[Exercise objective] Quote, with no changes, the lines that run from the top of the material to the line with "is (447, 1080).", both included.
[[ Input material, beginning ]]
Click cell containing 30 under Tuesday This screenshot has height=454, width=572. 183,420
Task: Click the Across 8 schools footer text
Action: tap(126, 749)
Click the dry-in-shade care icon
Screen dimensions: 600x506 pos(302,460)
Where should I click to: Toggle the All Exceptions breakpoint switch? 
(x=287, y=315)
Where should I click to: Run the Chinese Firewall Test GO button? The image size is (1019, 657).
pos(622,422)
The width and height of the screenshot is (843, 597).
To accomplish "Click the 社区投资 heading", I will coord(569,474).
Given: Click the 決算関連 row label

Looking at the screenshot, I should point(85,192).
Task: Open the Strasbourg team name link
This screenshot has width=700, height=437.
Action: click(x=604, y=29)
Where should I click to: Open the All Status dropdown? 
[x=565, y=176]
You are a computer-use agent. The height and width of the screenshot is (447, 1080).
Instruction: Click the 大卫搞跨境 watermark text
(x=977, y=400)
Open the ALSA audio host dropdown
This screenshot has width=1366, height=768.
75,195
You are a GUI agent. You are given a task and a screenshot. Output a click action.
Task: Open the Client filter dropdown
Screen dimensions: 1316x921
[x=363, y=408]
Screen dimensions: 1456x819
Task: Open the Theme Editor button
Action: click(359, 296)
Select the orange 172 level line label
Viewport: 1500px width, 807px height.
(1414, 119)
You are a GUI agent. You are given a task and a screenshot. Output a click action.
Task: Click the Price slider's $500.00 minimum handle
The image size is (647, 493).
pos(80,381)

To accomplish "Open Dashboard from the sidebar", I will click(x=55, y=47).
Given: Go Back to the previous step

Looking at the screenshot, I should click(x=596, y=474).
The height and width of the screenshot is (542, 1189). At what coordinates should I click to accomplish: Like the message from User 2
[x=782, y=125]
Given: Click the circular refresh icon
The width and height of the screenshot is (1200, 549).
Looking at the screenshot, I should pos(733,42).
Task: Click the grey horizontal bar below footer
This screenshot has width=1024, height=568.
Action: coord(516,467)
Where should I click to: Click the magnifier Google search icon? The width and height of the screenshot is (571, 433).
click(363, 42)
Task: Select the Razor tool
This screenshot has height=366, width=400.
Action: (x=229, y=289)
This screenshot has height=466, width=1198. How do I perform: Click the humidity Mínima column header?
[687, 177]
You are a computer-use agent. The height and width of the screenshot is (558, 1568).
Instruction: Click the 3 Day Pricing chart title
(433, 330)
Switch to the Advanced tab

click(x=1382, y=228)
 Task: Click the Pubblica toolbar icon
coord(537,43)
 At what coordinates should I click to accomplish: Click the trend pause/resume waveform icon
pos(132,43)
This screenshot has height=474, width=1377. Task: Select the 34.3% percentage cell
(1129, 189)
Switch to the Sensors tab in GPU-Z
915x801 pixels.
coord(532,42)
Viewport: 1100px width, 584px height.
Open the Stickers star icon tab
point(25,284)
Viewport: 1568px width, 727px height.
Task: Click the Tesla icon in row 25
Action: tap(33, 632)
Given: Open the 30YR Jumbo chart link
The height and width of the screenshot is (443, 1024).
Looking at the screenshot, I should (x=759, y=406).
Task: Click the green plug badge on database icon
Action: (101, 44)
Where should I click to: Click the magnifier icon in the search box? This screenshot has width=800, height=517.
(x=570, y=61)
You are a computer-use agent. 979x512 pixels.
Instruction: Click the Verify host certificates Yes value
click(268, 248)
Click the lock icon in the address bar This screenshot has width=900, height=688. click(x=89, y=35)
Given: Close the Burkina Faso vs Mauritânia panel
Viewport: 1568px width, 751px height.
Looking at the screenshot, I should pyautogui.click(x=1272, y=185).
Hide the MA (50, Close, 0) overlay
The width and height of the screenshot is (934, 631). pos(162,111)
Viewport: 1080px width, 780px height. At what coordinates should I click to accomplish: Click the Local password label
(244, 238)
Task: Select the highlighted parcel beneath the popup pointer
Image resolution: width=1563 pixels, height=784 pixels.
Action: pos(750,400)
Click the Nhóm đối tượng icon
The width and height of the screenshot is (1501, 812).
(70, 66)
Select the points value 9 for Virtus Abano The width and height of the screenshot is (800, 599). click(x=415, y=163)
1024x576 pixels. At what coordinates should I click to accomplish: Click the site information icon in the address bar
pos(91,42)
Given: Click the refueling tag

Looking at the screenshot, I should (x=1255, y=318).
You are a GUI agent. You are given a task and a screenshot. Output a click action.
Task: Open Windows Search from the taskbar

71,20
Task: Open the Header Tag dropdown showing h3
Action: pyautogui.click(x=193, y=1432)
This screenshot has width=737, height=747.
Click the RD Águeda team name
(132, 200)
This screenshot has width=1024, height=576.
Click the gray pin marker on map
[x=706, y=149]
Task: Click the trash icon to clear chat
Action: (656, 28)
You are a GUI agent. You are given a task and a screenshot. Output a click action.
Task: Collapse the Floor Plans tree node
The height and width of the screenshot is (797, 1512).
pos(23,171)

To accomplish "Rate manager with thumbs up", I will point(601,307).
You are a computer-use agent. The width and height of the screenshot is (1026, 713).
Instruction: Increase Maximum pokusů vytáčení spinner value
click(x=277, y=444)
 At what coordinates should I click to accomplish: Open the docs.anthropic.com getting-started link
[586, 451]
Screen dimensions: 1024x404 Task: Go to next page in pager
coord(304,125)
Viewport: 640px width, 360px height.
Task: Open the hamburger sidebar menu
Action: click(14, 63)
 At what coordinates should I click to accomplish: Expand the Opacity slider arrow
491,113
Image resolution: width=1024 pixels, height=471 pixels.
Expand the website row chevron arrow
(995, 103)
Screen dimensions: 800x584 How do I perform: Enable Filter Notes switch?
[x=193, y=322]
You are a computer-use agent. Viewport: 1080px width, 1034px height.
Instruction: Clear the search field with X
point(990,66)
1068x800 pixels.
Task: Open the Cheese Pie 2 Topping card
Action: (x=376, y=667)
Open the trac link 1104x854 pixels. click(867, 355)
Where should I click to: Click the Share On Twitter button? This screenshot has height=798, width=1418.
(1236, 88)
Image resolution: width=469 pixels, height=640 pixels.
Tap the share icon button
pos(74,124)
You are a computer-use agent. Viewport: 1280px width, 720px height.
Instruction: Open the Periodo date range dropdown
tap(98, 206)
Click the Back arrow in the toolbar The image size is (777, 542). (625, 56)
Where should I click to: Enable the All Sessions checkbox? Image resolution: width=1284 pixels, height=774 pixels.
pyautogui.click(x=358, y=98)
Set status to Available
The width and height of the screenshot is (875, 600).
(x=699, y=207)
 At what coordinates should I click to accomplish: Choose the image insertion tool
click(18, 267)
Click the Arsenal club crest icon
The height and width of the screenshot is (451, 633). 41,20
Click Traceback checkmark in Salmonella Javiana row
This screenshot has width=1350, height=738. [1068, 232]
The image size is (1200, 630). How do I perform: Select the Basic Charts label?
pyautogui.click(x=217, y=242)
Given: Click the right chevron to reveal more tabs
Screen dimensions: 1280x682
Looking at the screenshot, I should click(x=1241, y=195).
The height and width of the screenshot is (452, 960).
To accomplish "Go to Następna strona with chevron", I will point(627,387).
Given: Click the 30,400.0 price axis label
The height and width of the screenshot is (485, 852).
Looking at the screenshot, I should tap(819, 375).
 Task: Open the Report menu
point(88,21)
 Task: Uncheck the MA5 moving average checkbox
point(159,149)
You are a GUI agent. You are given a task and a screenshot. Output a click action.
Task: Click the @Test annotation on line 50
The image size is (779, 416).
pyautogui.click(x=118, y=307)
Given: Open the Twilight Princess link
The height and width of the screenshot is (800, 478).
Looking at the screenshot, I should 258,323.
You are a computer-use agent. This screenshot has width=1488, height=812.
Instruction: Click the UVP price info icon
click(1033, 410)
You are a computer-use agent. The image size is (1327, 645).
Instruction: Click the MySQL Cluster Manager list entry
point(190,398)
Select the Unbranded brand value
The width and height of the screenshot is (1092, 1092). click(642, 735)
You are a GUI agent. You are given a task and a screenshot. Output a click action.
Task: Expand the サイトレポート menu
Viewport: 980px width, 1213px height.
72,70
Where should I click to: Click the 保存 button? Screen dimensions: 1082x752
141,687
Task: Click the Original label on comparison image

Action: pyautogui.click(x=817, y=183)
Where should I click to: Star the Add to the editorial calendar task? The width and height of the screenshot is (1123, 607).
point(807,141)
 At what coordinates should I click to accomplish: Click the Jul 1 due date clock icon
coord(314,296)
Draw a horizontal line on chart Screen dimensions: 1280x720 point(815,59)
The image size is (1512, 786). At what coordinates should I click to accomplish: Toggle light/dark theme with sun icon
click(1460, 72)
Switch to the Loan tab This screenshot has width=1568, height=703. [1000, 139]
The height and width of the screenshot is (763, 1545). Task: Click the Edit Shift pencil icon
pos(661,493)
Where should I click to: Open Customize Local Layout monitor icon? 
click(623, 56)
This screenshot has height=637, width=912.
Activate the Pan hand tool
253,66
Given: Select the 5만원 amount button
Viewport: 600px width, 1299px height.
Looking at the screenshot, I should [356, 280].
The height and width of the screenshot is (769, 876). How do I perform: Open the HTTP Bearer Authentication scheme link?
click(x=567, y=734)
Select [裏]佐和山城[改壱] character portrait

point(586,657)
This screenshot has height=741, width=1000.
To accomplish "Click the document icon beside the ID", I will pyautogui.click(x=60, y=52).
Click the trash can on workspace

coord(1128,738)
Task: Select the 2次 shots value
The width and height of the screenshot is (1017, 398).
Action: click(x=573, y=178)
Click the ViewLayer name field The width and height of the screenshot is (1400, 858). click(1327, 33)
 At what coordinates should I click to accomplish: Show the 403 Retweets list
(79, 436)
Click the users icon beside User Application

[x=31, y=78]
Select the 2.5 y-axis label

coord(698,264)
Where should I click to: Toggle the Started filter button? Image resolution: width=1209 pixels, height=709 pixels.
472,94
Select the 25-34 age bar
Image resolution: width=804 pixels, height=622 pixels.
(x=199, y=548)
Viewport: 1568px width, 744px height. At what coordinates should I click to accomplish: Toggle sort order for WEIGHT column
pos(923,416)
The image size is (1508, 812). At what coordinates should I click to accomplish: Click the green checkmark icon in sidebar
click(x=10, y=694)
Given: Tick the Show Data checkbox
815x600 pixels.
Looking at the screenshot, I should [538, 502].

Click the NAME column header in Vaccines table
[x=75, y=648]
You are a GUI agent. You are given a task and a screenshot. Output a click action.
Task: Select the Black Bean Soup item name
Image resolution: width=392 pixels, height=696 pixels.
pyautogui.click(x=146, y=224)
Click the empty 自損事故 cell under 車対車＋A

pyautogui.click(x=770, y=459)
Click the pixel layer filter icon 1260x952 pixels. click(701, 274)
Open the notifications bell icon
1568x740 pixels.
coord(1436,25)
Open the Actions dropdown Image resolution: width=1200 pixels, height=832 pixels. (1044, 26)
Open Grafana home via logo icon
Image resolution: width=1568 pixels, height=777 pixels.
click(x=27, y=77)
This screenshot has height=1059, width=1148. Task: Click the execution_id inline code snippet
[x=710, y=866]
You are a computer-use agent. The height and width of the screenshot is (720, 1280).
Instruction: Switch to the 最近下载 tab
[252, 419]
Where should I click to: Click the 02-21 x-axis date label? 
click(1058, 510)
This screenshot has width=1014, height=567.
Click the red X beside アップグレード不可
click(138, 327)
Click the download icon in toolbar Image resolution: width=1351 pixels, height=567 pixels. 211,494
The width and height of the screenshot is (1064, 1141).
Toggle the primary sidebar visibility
[[ Input material, end ]]
[Answer]
Click cell containing 30 under Tuesday This screenshot has height=454, width=572. 183,420
Task: Click the Across 8 schools footer text
Action: tap(126, 749)
Click the dry-in-shade care icon
Screen dimensions: 600x506 pos(302,460)
Where should I click to: Toggle the All Exceptions breakpoint switch? 
(x=287, y=315)
Where should I click to: Run the Chinese Firewall Test GO button? The image size is (1019, 657).
pos(622,422)
The width and height of the screenshot is (843, 597).
To accomplish "Click the 社区投资 heading", I will coord(569,474).
Given: Click the 決算関連 row label

Looking at the screenshot, I should point(85,192).
Task: Open the Strasbourg team name link
This screenshot has width=700, height=437.
Action: click(x=604, y=29)
Where should I click to: Open the All Status dropdown? 
[x=565, y=176]
You are a computer-use agent. The height and width of the screenshot is (447, 1080).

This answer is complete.